Records shown Block Start

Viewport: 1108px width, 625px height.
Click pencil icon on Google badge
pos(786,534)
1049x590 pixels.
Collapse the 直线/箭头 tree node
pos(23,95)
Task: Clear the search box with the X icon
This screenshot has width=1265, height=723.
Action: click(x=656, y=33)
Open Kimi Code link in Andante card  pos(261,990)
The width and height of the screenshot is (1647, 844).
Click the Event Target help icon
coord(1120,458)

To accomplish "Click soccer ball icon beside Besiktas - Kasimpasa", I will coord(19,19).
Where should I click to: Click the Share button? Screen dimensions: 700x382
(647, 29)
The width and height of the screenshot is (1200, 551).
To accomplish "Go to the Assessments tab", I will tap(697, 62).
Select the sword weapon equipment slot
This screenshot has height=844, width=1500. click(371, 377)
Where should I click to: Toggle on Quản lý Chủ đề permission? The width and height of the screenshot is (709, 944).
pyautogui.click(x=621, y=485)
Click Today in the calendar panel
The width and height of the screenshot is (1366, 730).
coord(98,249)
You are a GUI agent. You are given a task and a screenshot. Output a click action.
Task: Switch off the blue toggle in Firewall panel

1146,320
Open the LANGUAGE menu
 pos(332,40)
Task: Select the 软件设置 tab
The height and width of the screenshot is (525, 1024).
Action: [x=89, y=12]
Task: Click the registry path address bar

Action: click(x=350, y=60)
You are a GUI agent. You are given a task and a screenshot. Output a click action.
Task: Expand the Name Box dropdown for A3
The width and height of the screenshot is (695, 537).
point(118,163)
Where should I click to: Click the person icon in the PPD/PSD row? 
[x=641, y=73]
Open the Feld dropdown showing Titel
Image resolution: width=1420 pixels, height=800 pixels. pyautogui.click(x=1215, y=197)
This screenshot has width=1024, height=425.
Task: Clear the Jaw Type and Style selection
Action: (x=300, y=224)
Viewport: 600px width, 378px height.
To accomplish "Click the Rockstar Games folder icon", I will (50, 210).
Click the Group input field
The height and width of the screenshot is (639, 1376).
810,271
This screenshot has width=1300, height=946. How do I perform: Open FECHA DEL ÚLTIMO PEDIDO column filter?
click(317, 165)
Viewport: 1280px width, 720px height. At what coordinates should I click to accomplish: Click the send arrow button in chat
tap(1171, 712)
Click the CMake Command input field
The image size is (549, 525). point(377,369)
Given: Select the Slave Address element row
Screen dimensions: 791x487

Records shown Block End

*Required action*: Give back every line of the data exactly as it was written.

*Task solution*:
Viewport: 1108px width, 625px height.
Click pencil icon on Google badge
pos(786,534)
1049x590 pixels.
Collapse the 直线/箭头 tree node
pos(23,95)
Task: Clear the search box with the X icon
This screenshot has width=1265, height=723.
Action: click(x=656, y=33)
Open Kimi Code link in Andante card  pos(261,990)
The width and height of the screenshot is (1647, 844).
Click the Event Target help icon
coord(1120,458)

To accomplish "Click soccer ball icon beside Besiktas - Kasimpasa", I will coord(19,19).
Where should I click to: Click the Share button? Screen dimensions: 700x382
(647, 29)
The width and height of the screenshot is (1200, 551).
To accomplish "Go to the Assessments tab", I will tap(697, 62).
Select the sword weapon equipment slot
This screenshot has height=844, width=1500. click(371, 377)
Where should I click to: Toggle on Quản lý Chủ đề permission? The width and height of the screenshot is (709, 944).
pyautogui.click(x=621, y=485)
Click Today in the calendar panel
The width and height of the screenshot is (1366, 730).
coord(98,249)
You are a GUI agent. You are given a task and a screenshot. Output a click action.
Task: Switch off the blue toggle in Firewall panel

1146,320
Open the LANGUAGE menu
 pos(332,40)
Task: Select the 软件设置 tab
The height and width of the screenshot is (525, 1024).
Action: [x=89, y=12]
Task: Click the registry path address bar

Action: click(x=350, y=60)
You are a GUI agent. You are given a task and a screenshot. Output a click action.
Task: Expand the Name Box dropdown for A3
The width and height of the screenshot is (695, 537).
point(118,163)
Where should I click to: Click the person icon in the PPD/PSD row? 
[x=641, y=73]
Open the Feld dropdown showing Titel
Image resolution: width=1420 pixels, height=800 pixels. pyautogui.click(x=1215, y=197)
This screenshot has width=1024, height=425.
Task: Clear the Jaw Type and Style selection
Action: (x=300, y=224)
Viewport: 600px width, 378px height.
To accomplish "Click the Rockstar Games folder icon", I will (50, 210).
Click the Group input field
The height and width of the screenshot is (639, 1376).
810,271
This screenshot has width=1300, height=946. How do I perform: Open FECHA DEL ÚLTIMO PEDIDO column filter?
click(317, 165)
Viewport: 1280px width, 720px height. At what coordinates should I click to accomplish: Click the send arrow button in chat
tap(1171, 712)
Click the CMake Command input field
The image size is (549, 525). point(377,369)
Given: Select the Slave Address element row
Screen dimensions: 791x487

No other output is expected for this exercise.